Daredevils' struggles mirror Sehwag decline

Since the inception of the IPL, Sehwag has been a constant source of inspiration and big runs for Delhi Daredevils, but not this season

Abhishek Purohit
Abhishek Purohit
04-May-2013
Virender Sehwag hasn't shown the magical touch of seasons past  •  BCCI

Virender Sehwag hasn't shown the magical touch of seasons past  •  BCCI

Two years ago, in Kochi, Naman Ojha was caught boot before wicket by a Sreesanth delivery that pitched good length and just rolled along the ground. Three balls earlier, David Warner had been bowled, trying to play a shorter one off the back foot. The ball had gone through at shin height. It was the seventh delivery of the game. Difficult pitch. Difficult situation. Virender Sehwag had watched those dismissals from the non-striker's end. He'd responded with a masterly, match-winning 80 off 47, after saying at the toss the soil was coming off the pitch whenever someone walked on it. The next highest score in the game was Ravindra Jadeja's 31 when the chase was all but over.
The Hyderabad surface tonight was nowhere close to that Kochi one on the difficulty scale. Yes, it was by no means a stand-and-hit pitch. Yes, a few kept very low. But there was as much chance of getting a boot before wicket as there is now of Delhi Daredevils making the playoffs. One of the highlights of Sehwag's Kochi innings had been his late-cutting from close to the stumps on a pitch where survival was a lottery for others. In Hyderabad, he didn't even try to late-cut; he tried to dab a Darren Sammy delivery to third man. It came in, stayed slightly low and hit off. More worryingly, it hit off when Sehwag's bat was still to complete its downward swing. This has been some decline for one of the most destructive batsmen in the history of the game.

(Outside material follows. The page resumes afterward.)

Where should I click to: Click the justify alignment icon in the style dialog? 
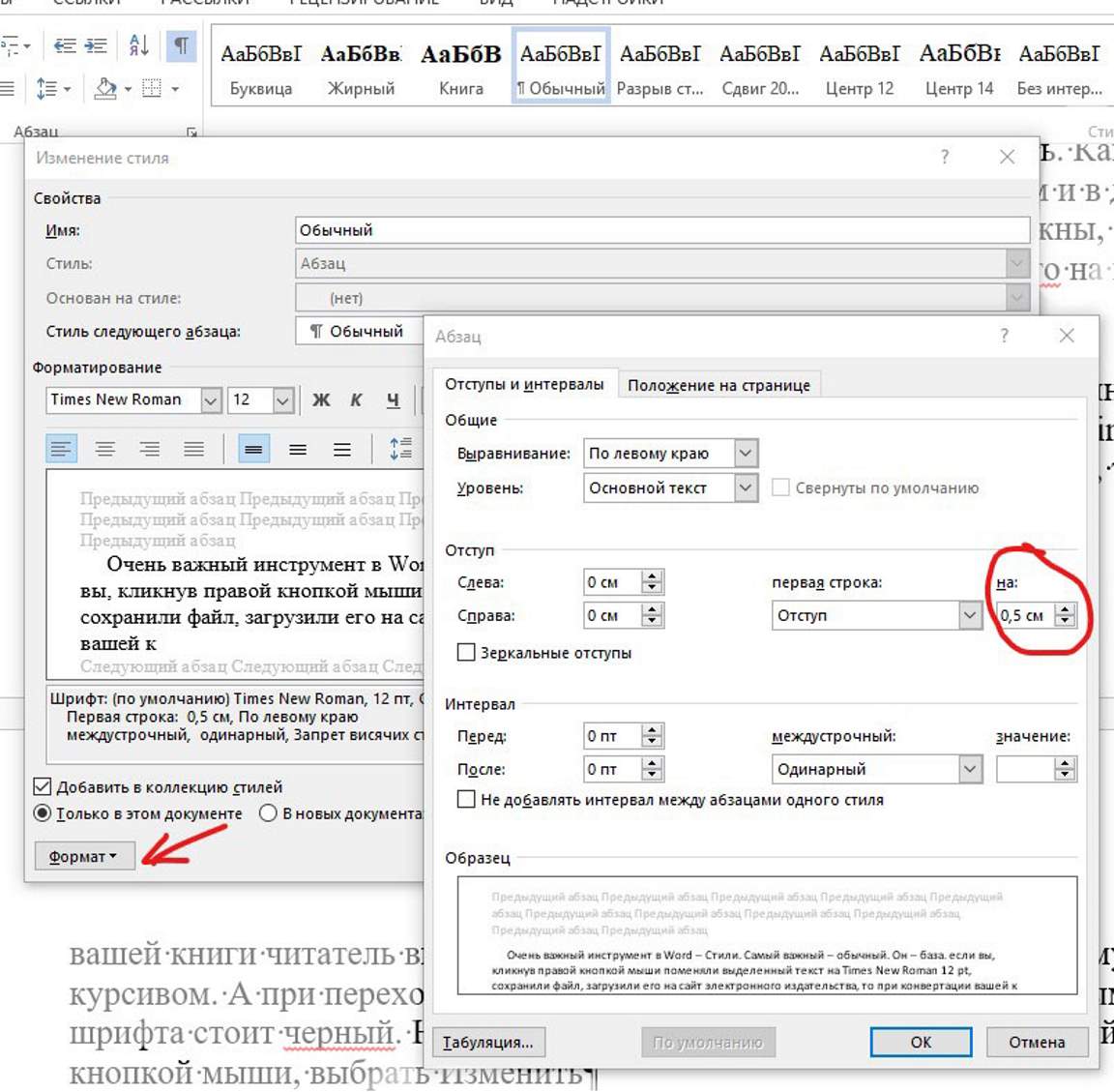click(193, 449)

To be fair to Sehwag, he hadn't thrown it away, like he did so often in his prime when the runs used to flow. In fact, his 8 off 17 was the slowest among the Daredevils' top seven. It just wasn't happening for him. As it hasn't at the international level for some time now. There too, it wasn't as if he was giving it away. He had tried to rein himself in, played more circumspectly, but was getting dismissed trying to defend.

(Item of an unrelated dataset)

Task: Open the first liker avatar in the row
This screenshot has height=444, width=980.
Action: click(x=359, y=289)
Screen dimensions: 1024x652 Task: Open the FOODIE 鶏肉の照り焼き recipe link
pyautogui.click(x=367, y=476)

Tonight, he saw Dale Steyn toying with Mahela Jayawardene in the opening over and played out a maiden to Ishant Sharma next. He took nine deliveries to get off the mark. He didn't attack when he was offered width, and was so stunned by a Steyn bouncer, he fended it painfully off the forearm.

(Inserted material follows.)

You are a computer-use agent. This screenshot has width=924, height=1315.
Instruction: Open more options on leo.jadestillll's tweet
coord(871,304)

Sehwag's strike-rate this IPL season is a completely unSehwag-like 123.62. The lowest before this was 143.47 in 2009, when the tournament was played in South Africa. In the remaining four seasons played in India, it had never gone below 160.
Six days after that Kochi knock in 2011, Sehwag came to the same ground on which he struggled tonight and blasted 119 off 56 to chase down 176 with an over to spare. The next-highest score for Daredevils was James Hopes' 17, showing what kind of support Sehwag had had. "That's the kind of player he is," Hopes had said. "He is as good as it gets in world cricket."
This season, the same player has had one innings of note in half the season. That, too, was not the single-handed demolition Hopes had witnessed, with Jayawardene also making a half-century in a 151-run partnership against Mumbai Indians.
Sehwag is one of the few players who have been with the same franchise since the IPL started. Daredevils have been probably the most excruciatingly inconsistent side in the IPL, finishing top of the table one season and plummeting to the bottom next. But Sehwag's presence has been one constant. In a way, they have ebbed and flowed with Sehwag. He produced five successive fifties in their run to the top of the league stage in 2012. He's dragged them to victory when they have stumbled, inspired them when they have stalled. Precious little of that has happened so far this season, and none of it, even if it happens, will make a difference to Daredevils' prospects now.
This is the same man who once smashed 94 of 41 against Deccan Chargers, again in Hyderabad, to finish a chase with the small matter of seven overs to spare. But it was so far back in time, Glenn McGrath and Mohammad Asif bowled the first seven overs of the game. Those two, for different reasons, belong to an era gone by. So does Sehwag, increasingly so.